## Work to be completed
Below are the records; repeat them in full, exactly.

## Provided material
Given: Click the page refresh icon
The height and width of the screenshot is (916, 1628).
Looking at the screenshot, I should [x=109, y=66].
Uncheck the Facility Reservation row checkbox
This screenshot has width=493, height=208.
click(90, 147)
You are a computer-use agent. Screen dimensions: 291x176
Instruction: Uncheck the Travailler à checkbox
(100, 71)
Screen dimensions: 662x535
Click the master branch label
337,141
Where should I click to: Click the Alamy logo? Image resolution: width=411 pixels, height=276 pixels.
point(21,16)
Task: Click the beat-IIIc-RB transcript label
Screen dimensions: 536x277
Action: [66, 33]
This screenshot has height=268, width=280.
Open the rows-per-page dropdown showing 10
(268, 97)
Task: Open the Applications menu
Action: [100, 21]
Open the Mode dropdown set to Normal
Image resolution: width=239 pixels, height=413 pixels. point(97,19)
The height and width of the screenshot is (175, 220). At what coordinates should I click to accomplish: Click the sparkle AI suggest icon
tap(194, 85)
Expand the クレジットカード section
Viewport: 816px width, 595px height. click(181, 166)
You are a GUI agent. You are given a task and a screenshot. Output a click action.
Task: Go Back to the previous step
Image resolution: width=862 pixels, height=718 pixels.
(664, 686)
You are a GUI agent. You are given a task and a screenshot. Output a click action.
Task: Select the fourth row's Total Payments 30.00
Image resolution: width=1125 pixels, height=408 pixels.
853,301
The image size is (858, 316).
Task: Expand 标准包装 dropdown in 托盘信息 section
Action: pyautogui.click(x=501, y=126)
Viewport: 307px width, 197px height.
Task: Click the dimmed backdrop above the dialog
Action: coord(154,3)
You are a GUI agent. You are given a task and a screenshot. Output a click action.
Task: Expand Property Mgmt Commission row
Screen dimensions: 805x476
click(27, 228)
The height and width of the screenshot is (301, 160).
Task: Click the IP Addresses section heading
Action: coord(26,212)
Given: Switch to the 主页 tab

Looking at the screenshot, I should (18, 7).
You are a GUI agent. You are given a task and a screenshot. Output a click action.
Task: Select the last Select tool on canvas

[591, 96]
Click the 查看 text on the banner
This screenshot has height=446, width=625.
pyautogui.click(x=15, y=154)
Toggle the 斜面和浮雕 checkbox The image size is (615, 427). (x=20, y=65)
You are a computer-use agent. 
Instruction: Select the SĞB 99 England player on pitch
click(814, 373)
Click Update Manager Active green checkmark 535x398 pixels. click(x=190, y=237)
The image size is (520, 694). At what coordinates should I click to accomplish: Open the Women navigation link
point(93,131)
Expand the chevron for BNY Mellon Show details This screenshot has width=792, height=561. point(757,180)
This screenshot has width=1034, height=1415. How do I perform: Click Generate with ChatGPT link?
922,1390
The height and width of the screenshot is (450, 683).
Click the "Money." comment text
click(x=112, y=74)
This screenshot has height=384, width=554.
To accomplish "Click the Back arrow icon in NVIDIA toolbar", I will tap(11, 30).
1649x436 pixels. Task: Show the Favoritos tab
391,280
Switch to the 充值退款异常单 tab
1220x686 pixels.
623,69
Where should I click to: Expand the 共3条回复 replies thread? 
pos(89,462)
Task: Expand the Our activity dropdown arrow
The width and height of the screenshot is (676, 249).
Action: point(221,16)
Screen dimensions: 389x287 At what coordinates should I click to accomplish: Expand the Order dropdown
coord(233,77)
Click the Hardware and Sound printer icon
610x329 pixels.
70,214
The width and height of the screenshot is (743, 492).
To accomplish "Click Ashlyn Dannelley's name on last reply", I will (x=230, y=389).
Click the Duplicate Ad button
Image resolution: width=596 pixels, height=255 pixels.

## Answer space
Given: Click the page refresh icon
The height and width of the screenshot is (916, 1628).
Looking at the screenshot, I should [x=109, y=66].
Uncheck the Facility Reservation row checkbox
This screenshot has width=493, height=208.
click(90, 147)
You are a computer-use agent. Screen dimensions: 291x176
Instruction: Uncheck the Travailler à checkbox
(100, 71)
Screen dimensions: 662x535
Click the master branch label
337,141
Where should I click to: Click the Alamy logo? Image resolution: width=411 pixels, height=276 pixels.
point(21,16)
Task: Click the beat-IIIc-RB transcript label
Screen dimensions: 536x277
Action: [66, 33]
This screenshot has height=268, width=280.
Open the rows-per-page dropdown showing 10
(268, 97)
Task: Open the Applications menu
Action: [100, 21]
Open the Mode dropdown set to Normal
Image resolution: width=239 pixels, height=413 pixels. point(97,19)
The height and width of the screenshot is (175, 220). At what coordinates should I click to accomplish: Click the sparkle AI suggest icon
tap(194, 85)
Expand the クレジットカード section
Viewport: 816px width, 595px height. click(181, 166)
You are a GUI agent. You are given a task and a screenshot. Output a click action.
Task: Go Back to the previous step
Image resolution: width=862 pixels, height=718 pixels.
(664, 686)
You are a GUI agent. You are given a task and a screenshot. Output a click action.
Task: Select the fourth row's Total Payments 30.00
Image resolution: width=1125 pixels, height=408 pixels.
853,301
The image size is (858, 316).
Task: Expand 标准包装 dropdown in 托盘信息 section
Action: pyautogui.click(x=501, y=126)
Viewport: 307px width, 197px height.
Task: Click the dimmed backdrop above the dialog
Action: coord(154,3)
You are a GUI agent. You are given a task and a screenshot. Output a click action.
Task: Expand Property Mgmt Commission row
Screen dimensions: 805x476
click(27, 228)
The height and width of the screenshot is (301, 160).
Task: Click the IP Addresses section heading
Action: coord(26,212)
Given: Switch to the 主页 tab

Looking at the screenshot, I should (18, 7).
You are a GUI agent. You are given a task and a screenshot. Output a click action.
Task: Select the last Select tool on canvas

[591, 96]
Click the 查看 text on the banner
This screenshot has height=446, width=625.
pyautogui.click(x=15, y=154)
Toggle the 斜面和浮雕 checkbox The image size is (615, 427). (x=20, y=65)
You are a computer-use agent. 
Instruction: Select the SĞB 99 England player on pitch
click(814, 373)
Click Update Manager Active green checkmark 535x398 pixels. click(x=190, y=237)
The image size is (520, 694). At what coordinates should I click to accomplish: Open the Women navigation link
point(93,131)
Expand the chevron for BNY Mellon Show details This screenshot has width=792, height=561. point(757,180)
This screenshot has width=1034, height=1415. How do I perform: Click Generate with ChatGPT link?
922,1390
The height and width of the screenshot is (450, 683).
Click the "Money." comment text
click(x=112, y=74)
This screenshot has height=384, width=554.
To accomplish "Click the Back arrow icon in NVIDIA toolbar", I will tap(11, 30).
1649x436 pixels. Task: Show the Favoritos tab
391,280
Switch to the 充值退款异常单 tab
1220x686 pixels.
623,69
Where should I click to: Expand the 共3条回复 replies thread? 
pos(89,462)
Task: Expand the Our activity dropdown arrow
The width and height of the screenshot is (676, 249).
Action: point(221,16)
Screen dimensions: 389x287 At what coordinates should I click to accomplish: Expand the Order dropdown
coord(233,77)
Click the Hardware and Sound printer icon
610x329 pixels.
70,214
The width and height of the screenshot is (743, 492).
To accomplish "Click Ashlyn Dannelley's name on last reply", I will (x=230, y=389).
Click the Duplicate Ad button
Image resolution: width=596 pixels, height=255 pixels.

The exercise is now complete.